Grusin was able to tie the positive desires/affects that social media creates in terms of frameworks of gestures (human gestural and software gestural) to security interests. According to Grusin, media technology is embedded by its nature with security interests where a growing amount of security happens on the level of preempted actions, pattern recognition and data mining. This naturally ties closely in with Greg Elmer's and Andy Opel's points about pre-emptive logic of control of contemporary political sphere.
The anticipatory mode of gesturing relates to how Grusin framed our relation to social media. If Benjamin and Kracauer were insisting that "fragmentation" and "distraction" were key modes of subjectivity in the age of emerging screen cultures and urbanity, Grusin argues that its "anticipation" that characterises social media culture. The potentiality of comments, responses, getting emails/responses and such creates a temporarlity of expectation that is I would say atmospheric and far from conscious.
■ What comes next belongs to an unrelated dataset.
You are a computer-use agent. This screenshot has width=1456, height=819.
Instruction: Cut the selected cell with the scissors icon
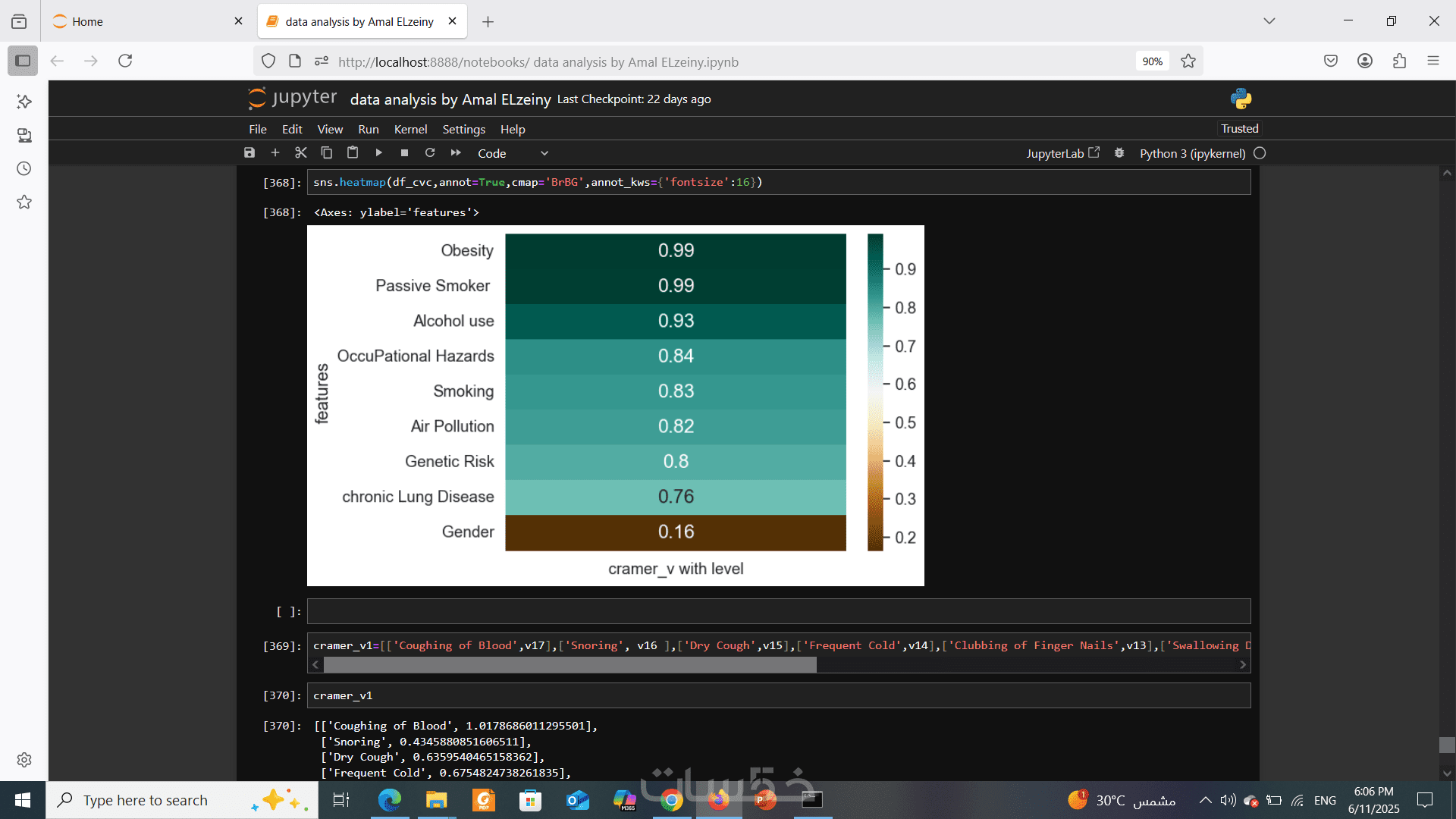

Indeed, as Grusin says, its affective and reaches also the somatic-gestural spheres of the embodied subject.
In his post-representational take on network politics, Grusin argued that its this connectivity of humans with non-humans in such temporal wirings where politics takes place. Similarly, if the sphere of politics is not perhaps most accurately captured by Agamben's state of exception-kind arguments (similarly as Hardt and Negri argue in their Commonwealth against such transcendent causes and for a more immanent and mundane mode of grey power) but through the workings of everyday procedures, technologies and technics, also resistance has to be immanent to such software mediated formations. In other words, Grusin was critical of any claims for "authenticity" that network-culture and its tribes might create, or any other nostalgic accounts.